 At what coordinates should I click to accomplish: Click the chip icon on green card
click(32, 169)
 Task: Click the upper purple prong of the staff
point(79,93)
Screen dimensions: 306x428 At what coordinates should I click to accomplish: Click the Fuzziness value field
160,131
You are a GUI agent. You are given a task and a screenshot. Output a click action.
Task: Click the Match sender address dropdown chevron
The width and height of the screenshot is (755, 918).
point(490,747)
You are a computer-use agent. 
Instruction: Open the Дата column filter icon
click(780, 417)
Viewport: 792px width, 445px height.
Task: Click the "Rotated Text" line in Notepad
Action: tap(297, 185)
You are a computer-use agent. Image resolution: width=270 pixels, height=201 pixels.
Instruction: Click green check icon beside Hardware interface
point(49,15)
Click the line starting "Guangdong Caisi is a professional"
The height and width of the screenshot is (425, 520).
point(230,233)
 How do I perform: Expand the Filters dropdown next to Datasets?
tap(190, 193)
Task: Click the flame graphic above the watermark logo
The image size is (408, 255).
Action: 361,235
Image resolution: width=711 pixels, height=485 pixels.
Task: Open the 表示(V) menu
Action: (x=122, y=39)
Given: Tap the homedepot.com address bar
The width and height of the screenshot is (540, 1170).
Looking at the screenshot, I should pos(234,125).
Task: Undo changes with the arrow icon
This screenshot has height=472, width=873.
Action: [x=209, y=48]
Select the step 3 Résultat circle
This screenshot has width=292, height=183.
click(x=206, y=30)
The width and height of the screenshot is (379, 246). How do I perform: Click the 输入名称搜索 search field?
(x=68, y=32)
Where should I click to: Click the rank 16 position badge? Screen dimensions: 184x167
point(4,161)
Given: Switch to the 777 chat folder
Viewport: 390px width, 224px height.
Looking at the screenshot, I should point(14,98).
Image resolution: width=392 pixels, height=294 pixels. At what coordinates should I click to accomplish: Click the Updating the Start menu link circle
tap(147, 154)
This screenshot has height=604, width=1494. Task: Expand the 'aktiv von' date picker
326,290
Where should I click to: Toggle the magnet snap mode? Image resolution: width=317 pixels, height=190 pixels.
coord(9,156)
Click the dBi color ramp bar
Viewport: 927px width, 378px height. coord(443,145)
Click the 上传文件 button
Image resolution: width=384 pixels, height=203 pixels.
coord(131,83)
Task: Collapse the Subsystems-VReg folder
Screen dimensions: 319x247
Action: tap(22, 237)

==================================================

Begin with the line holding "This screenshot has width=292, height=183." and end with the last line of the material. Copy all of them exactly.

#### Result of this exercise:
This screenshot has width=292, height=183.
click(x=206, y=30)
The width and height of the screenshot is (379, 246). How do I perform: Click the 输入名称搜索 search field?
(x=68, y=32)
Where should I click to: Click the rank 16 position badge? Screen dimensions: 184x167
point(4,161)
Given: Switch to the 777 chat folder
Viewport: 390px width, 224px height.
Looking at the screenshot, I should point(14,98).
Image resolution: width=392 pixels, height=294 pixels. At what coordinates should I click to accomplish: Click the Updating the Start menu link circle
tap(147, 154)
This screenshot has height=604, width=1494. Task: Expand the 'aktiv von' date picker
326,290
Where should I click to: Toggle the magnet snap mode? Image resolution: width=317 pixels, height=190 pixels.
coord(9,156)
Click the dBi color ramp bar
Viewport: 927px width, 378px height. coord(443,145)
Click the 上传文件 button
Image resolution: width=384 pixels, height=203 pixels.
coord(131,83)
Task: Collapse the Subsystems-VReg folder
Screen dimensions: 319x247
Action: tap(22, 237)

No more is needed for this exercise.